Dziwny wydaje się wynik, który VelociRaptor osiągnął w teście czasu dostępu podczas zapisu: najgorszy wśród nośników talerzowych. Powtarzaliśmy test kilkukrotnie i za każdym razem wynik był ten sam.
IOMeter
Znowu obserwujemy niemałe wzrosty wydajności liczone w operacjach na sekundę. Mimo że VelociRaptor jest bardzo szybki, to dodanie SSD do poniższych wykresów diametralnie zmienia to, jak postrzegany będzie produkt WD przez entuzjastów niewahających się zapłacić ekstra za nośnik nowego typu.
PCMark 7
System, programy użytkowe, gry
Operacje na plikach
Wielozadaniowość
Głośność
Dodatkowo wykonaliśmy testy głośności i porównaliśmy nowego VelociRaptora do dwóch popularnych nośników firmy Seagate.
Podsumowanie
Wątpliwości nie ma: WD ponownie podniósł poprzeczkę dla tradycyjnych nośników. Nowy VelociRaptor znów jest ogólnie szybszy od swojego starszego brata i daje popalić innym standardowym dyskom, np. popularnej Barracudzie serii 12 i rywalizującemu z nią HDD z serii F3 Samsunga. Aby to uzmysłowić, wystarczy przytoczyć trochę faktów i porównać nowy produkt WD z poprzednią generacją VelociRaptora, która już wcześniej robiła, co chciała, ze standardowymi talerzowcami. Transfery liniowe wzrosły o ponad jedną trzecią – i w końcu mamy szansę ujrzeć liczby rzędu 200 MB/s w komputerze niewyposażonym w SSD. Nie da się przejść obojętnie obok prawie dwukrotnego wzrostu szybkości operacji na małych plikach. Wielozadaniowość? W tej dziedzinie WD1000HTHZ też nie pozostawia złudzeń starszemu VelociRaptorowi: na typowe zadania potrzebuje niemal dwa razy mniej czasu. A przecież to ta sama technika... Jak widać, cały czas coś da się w niej ulepszyć. Pytanie, ile można jeszcze wycisnąć. Tego nie wiemy, ale WD VelociRaptor 1000 GB to na pewno kolejny argument w rękach SSD-sceptyków. Trzy punkty dla nich: sprawdzona technika... duża pojemność...
...cena?
No właśnie... cena. To chyba ostatni punkt, przy którym warto zatrzymać się na trochę dłużej, aby rozważyć różne opcje.
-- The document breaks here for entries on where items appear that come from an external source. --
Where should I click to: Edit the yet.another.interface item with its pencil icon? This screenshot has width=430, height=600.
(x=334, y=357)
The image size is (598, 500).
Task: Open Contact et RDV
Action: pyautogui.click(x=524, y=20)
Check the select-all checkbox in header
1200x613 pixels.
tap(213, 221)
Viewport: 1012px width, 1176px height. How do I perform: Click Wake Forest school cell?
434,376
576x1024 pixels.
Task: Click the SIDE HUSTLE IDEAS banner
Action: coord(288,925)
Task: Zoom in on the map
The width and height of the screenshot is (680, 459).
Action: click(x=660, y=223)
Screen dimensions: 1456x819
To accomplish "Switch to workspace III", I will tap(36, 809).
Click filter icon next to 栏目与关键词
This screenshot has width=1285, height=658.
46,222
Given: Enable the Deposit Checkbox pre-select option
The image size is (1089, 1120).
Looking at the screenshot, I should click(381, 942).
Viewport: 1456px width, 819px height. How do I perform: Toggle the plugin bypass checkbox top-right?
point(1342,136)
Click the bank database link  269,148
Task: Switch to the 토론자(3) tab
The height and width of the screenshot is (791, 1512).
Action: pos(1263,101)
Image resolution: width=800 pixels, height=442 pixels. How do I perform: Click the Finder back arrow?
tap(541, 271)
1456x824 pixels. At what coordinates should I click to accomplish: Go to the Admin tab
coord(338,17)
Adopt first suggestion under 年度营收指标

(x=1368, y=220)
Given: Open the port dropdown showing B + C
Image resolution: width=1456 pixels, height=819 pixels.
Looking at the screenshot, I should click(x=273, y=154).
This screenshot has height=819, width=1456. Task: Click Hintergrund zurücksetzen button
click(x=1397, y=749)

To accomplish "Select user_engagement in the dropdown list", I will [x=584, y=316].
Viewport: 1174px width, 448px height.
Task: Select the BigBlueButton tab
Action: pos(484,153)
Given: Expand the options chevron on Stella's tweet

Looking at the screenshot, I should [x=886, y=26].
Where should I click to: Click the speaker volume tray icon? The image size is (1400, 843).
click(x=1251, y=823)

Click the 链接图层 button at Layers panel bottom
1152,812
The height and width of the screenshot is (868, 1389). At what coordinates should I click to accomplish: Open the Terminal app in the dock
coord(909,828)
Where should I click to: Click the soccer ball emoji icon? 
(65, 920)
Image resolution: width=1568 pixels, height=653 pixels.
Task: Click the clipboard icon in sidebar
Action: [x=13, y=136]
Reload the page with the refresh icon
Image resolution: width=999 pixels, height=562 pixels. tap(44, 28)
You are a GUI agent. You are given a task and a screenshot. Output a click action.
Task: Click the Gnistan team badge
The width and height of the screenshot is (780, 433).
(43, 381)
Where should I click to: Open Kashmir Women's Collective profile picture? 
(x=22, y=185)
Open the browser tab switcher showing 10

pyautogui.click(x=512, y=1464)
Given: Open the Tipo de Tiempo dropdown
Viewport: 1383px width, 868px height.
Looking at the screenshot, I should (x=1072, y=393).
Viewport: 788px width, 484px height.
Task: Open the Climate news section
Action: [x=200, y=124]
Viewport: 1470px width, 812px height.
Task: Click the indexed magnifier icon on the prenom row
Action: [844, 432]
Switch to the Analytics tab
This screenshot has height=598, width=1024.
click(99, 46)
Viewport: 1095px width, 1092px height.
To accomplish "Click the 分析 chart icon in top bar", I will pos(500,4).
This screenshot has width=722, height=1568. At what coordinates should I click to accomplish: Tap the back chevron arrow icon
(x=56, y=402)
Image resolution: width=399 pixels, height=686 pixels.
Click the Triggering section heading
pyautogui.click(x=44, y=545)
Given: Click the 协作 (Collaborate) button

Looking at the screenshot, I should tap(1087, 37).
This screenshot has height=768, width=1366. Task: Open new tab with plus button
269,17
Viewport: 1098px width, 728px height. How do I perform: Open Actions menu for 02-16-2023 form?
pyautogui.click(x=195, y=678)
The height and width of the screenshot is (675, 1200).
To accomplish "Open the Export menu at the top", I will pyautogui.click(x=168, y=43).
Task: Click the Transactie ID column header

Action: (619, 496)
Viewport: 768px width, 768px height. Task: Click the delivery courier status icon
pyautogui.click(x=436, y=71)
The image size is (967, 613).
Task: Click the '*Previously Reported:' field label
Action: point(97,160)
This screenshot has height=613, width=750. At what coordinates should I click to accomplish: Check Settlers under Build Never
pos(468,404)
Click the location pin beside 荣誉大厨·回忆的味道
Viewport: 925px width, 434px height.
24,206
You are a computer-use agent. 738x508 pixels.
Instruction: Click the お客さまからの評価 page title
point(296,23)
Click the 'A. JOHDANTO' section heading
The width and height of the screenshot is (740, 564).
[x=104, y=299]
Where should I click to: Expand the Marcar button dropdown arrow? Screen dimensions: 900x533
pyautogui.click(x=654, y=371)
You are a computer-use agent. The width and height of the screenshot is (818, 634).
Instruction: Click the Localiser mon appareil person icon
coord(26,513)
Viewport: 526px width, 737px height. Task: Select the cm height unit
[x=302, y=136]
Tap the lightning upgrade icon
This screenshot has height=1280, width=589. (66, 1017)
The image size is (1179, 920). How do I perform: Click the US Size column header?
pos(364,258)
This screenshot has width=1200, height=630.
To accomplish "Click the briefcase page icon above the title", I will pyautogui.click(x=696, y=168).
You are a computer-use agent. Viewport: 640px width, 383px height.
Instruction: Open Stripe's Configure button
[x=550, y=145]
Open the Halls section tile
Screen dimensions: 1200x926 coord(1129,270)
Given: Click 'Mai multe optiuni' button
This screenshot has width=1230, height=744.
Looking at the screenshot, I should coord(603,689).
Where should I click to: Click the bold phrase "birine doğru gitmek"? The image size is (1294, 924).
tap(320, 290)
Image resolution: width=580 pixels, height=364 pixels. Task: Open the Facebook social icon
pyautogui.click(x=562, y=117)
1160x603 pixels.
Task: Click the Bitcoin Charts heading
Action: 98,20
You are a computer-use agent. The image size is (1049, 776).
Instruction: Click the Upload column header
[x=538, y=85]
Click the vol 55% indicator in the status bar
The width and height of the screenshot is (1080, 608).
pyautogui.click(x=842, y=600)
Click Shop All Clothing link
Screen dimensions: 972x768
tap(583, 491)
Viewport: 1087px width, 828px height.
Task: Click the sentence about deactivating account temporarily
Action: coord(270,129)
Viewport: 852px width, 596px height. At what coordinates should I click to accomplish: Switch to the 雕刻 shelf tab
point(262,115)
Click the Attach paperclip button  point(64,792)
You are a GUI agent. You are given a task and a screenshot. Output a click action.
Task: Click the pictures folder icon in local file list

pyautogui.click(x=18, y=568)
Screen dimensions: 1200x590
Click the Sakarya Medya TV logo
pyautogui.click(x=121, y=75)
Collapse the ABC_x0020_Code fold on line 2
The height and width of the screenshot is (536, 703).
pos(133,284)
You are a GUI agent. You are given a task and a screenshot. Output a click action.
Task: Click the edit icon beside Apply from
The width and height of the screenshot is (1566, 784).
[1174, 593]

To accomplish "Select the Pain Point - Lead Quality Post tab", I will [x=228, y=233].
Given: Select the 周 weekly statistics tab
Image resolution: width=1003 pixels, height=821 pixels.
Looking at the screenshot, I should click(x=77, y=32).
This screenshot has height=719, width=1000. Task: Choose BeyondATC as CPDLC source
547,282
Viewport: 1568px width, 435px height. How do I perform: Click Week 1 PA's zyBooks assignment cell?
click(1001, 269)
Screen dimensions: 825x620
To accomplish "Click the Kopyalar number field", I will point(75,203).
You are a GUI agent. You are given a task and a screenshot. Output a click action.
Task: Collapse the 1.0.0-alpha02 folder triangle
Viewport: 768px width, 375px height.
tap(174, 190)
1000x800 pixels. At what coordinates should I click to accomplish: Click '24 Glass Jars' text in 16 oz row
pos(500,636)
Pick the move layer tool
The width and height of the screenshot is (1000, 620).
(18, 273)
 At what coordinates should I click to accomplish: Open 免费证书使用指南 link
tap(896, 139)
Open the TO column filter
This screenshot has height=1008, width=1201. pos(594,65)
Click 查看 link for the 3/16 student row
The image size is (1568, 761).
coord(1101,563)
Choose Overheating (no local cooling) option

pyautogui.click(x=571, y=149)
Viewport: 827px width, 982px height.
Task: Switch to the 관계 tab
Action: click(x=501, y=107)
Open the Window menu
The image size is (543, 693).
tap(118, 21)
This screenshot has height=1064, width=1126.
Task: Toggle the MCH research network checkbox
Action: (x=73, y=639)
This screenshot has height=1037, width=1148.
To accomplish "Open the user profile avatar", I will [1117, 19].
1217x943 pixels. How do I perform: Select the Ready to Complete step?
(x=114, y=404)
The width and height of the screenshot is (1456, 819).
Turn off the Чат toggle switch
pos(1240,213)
A możliwości jest kilka, bo mówimy o kwocie prawie 1200 zł, a dokładniej: 1165 zł. Tyle właśnie kosztuje przyjemność posiadania najszybszego HDD na rynku. Dużo? I tak, i nie. Za nośnik WD z serii Black o dwa razy większej pojemności (który jednak jest znacznie wolniejszy) trzeba zapłacić ok. 850 zł, a więc ok. 300 zł mniej, ale dla niektórych różnica w wygodzie pracy będzie tego warta. Z drugiej strony w tej cenie bez najmniejszego problemu kupimy standardowy zestaw dla entuzjasty: 128-gigabajtowy SSD i wciąż dość szybki terabajtowy dysk twardy. I w zasadzie taka konfiguracja zadowalałaby wiele osób, gdyby nie to, że 128-gigabajtowy SSD to tak naprawdę minimum: trzeba zdecydować, które dane mają się znaleźć na nim, które zaś na dysku. Wiele osób w ogóle nie chce zaprzątać sobie głowy takimi decyzjami. Jedno jest pewne: ci, którzy chcą mieć jeden szybki nośnik o dużej pojemności, po prostu wybiorą nowego VelociRaptora. I wcale nie będzie to chybiony zakup.